Today, he can take a steel bar and, within about 20 minutes, emerge with a decorative piece featuring an ornate scroll on one side and a thin, sharp-tipped leaf on the other.
“Those leaves are pretty tricky to get right,” he said. “If you’re not careful, you can break that off easily. There was one day I went out to forge, and I think I broke like four or five leaves. I just kept hitting them in the wrong spot.”
Jesse generally works with round bars of steel from nearby Minerd & Sons Inc. in Cecil Township, and he also uses reclaimed metals, such as railroad spikes – he’s working on making one a knife – and coil springs from vehicles. He even has some sizable nuts and bolts from Kennywood Park that he plans to put to good use.

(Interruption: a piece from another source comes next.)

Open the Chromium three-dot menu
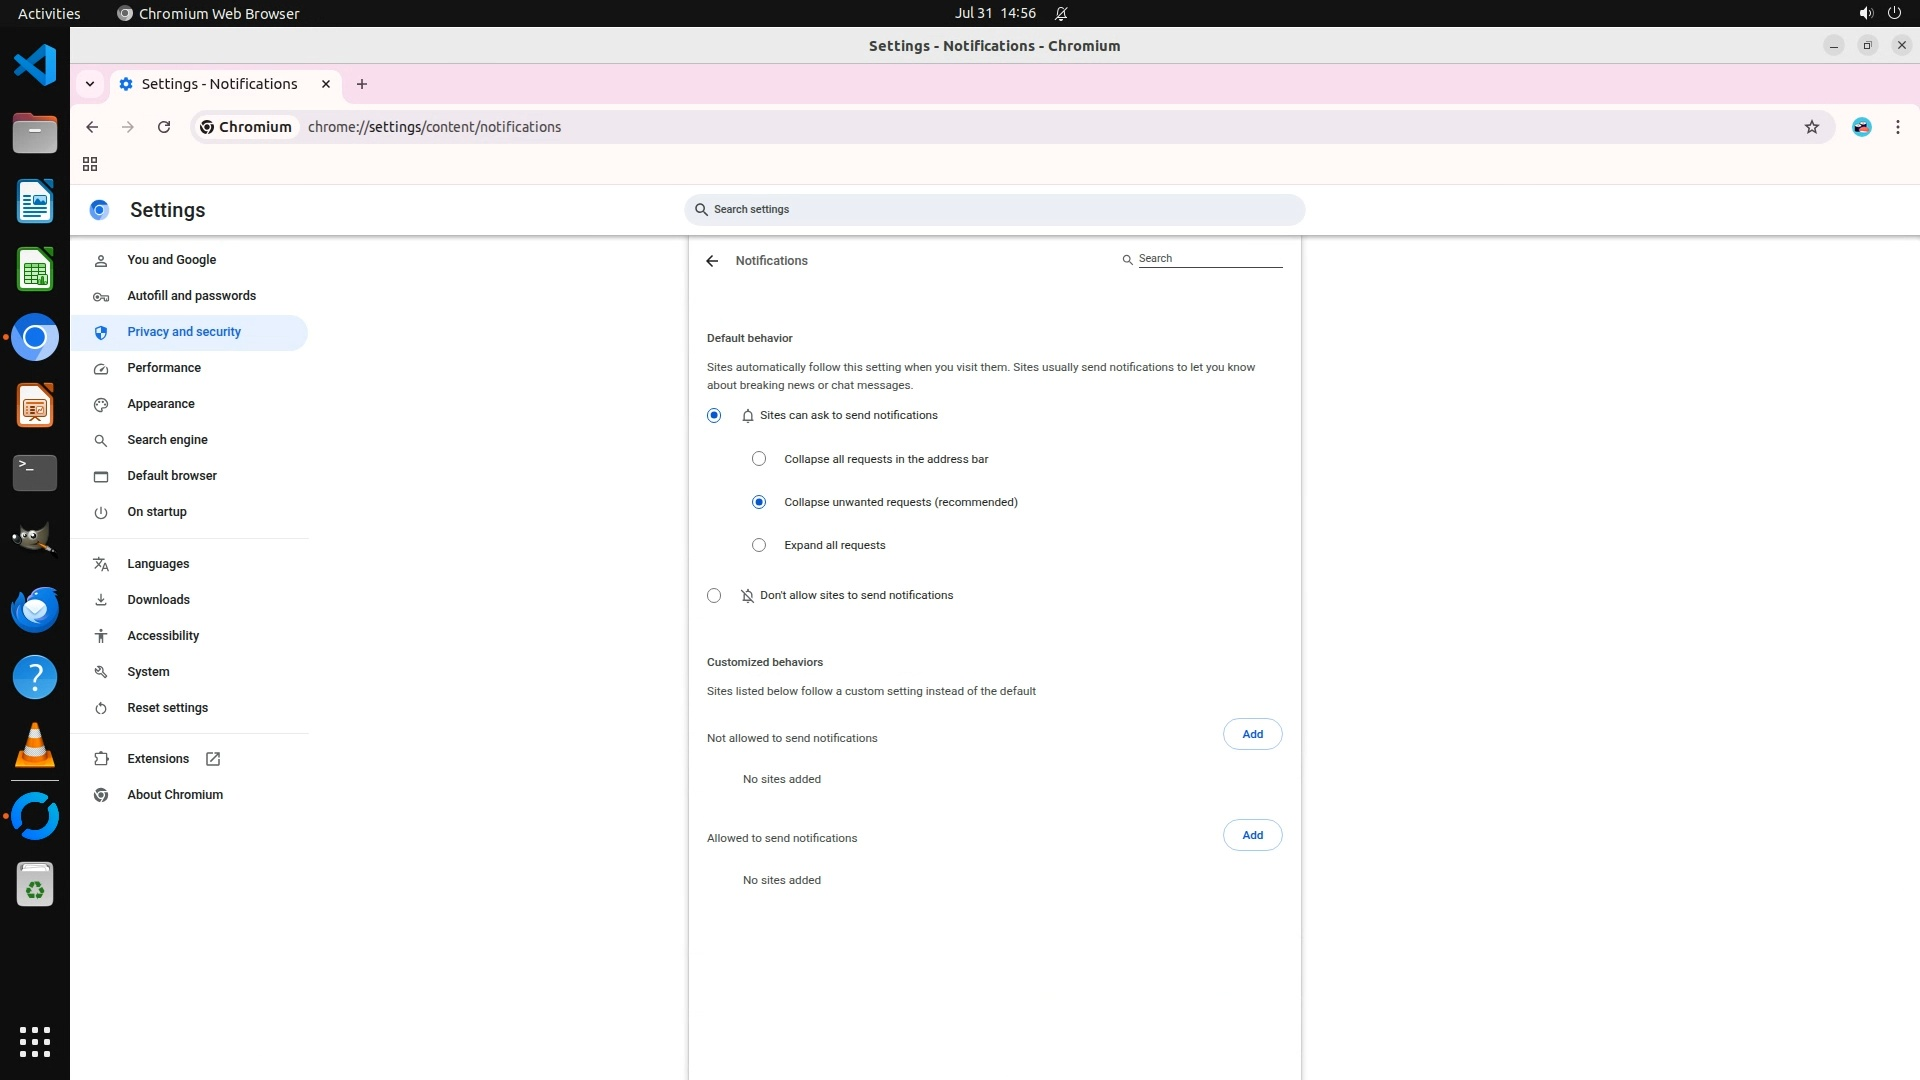This screenshot has width=1920, height=1080. (x=1897, y=127)
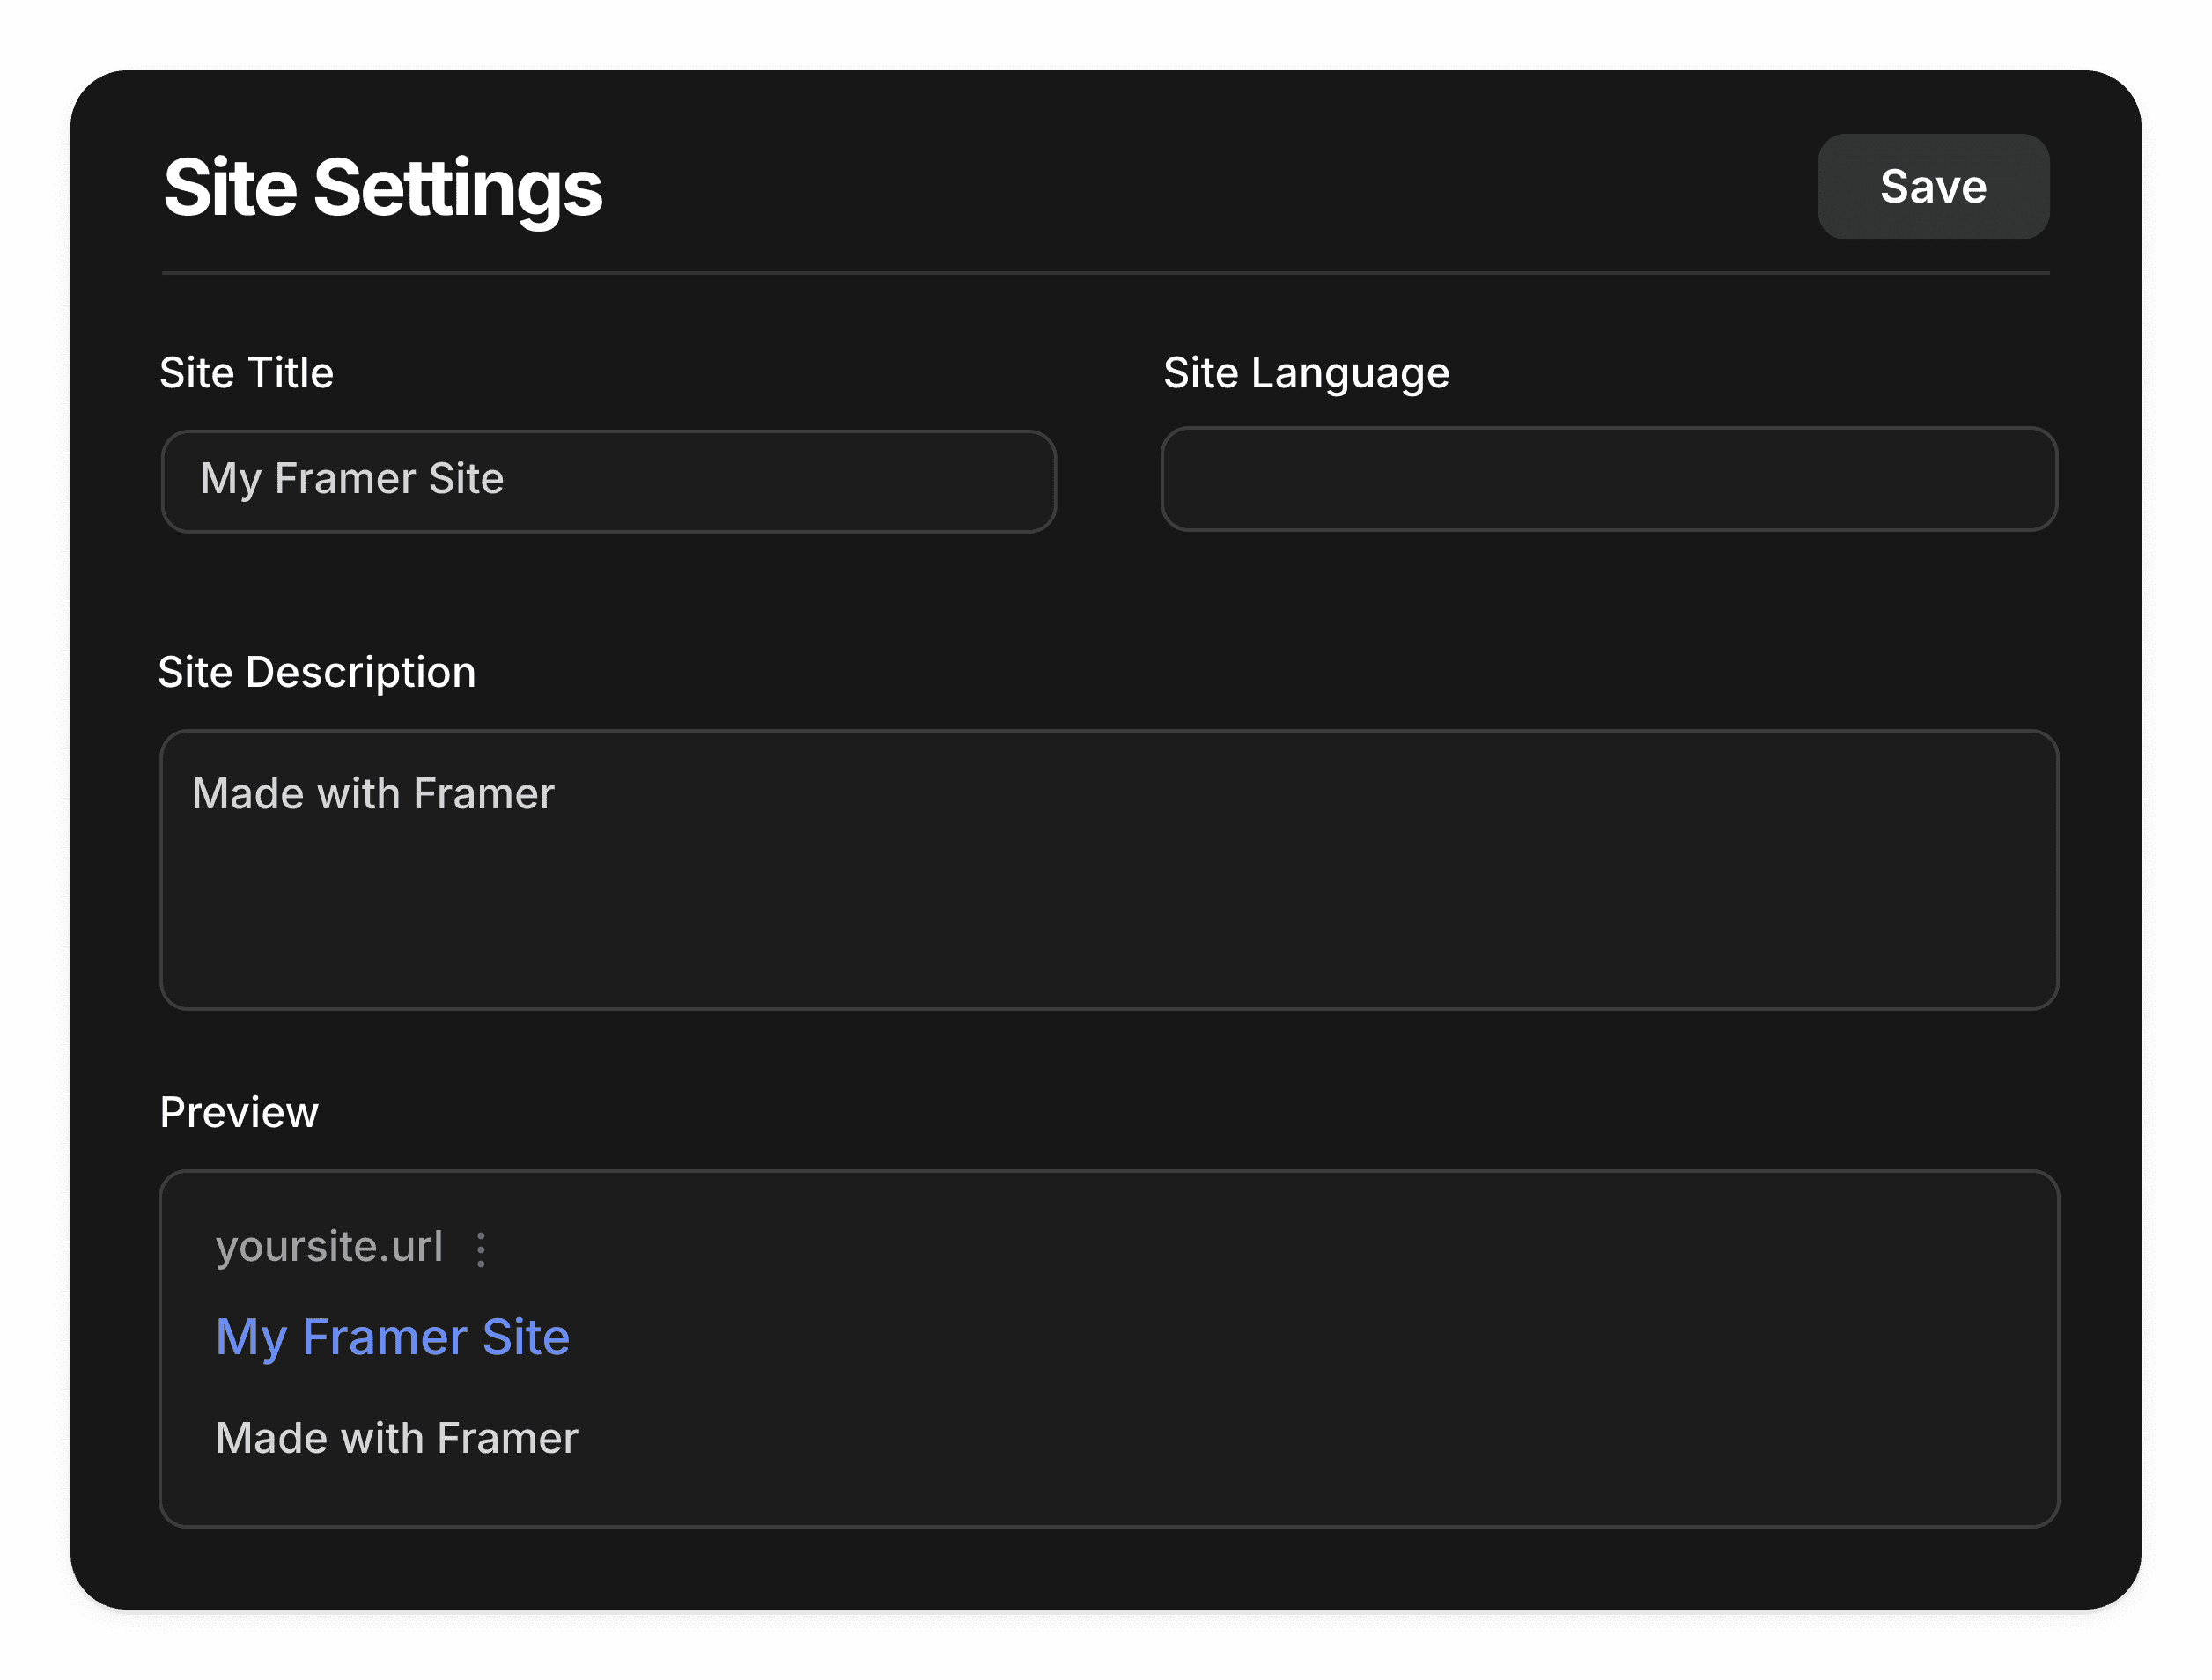2212x1680 pixels.
Task: Click the Site Title label
Action: click(247, 372)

Along the way, he receives the constant encouragement of his stepmother, whose studio is inside the house. Audra uses modern cutting technology to produce intricately designed metal pieces, including a popular line with Western Pennsylvania themes.
And they can be timely. A new stainless-steel ornament depicts the late-October incident of a Port Authority bus encountering a downtown Pittsburgh sinkhole.
The origins of Audra Azoury Designs date back to her being selected to display her sculptures at an art show at Frank Lloyd Wright’s Fallingwater.
“I had the idea of making a collection of jewelry that was based on their architecture, and they actually bought it,” Audra recalled. “And that’s how I started.”
She since has worked on collections for Kentuck Knob, another Fayette County home designed by Wright, and two of his plans brought to fruition in and around Buffalo, N.Y.: the Graycliff estate and Darwin D. Martin House Complex.
“I love it, because I get to have these behind-the-scenes tours of the houses,” she said. “I get to see the basements and the nooks and crannies that you don’t get to see on the usual tours.”
Her artistry will be on display in a booth right across the aisle from Jesse’s during Handmade Arcade.
“They do an amazing job of organizing it and making it a really fun time,” she said. “You definitely are not going to get things anywhere else that you find at Handmade Arcade.”